• Provided data:
%%
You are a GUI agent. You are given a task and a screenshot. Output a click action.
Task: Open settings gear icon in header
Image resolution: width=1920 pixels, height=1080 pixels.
%%
%%
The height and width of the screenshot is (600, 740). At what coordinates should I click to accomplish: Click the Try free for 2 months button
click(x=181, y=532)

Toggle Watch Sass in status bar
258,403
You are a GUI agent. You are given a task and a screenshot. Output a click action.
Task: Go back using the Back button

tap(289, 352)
%%
• Task brief: Lay out the records between the lines containing "Toggle Watch Sass in status bar" and "tap(289, 352)", inclusive, as a numbered list with blank lines omitted.

• Solution:
1. Toggle Watch Sass in status bar
2. 258,403
3. You are a GUI agent. You are given a task and a screenshot. Output a click action.
4. Task: Go back using the Back button
5. tap(289, 352)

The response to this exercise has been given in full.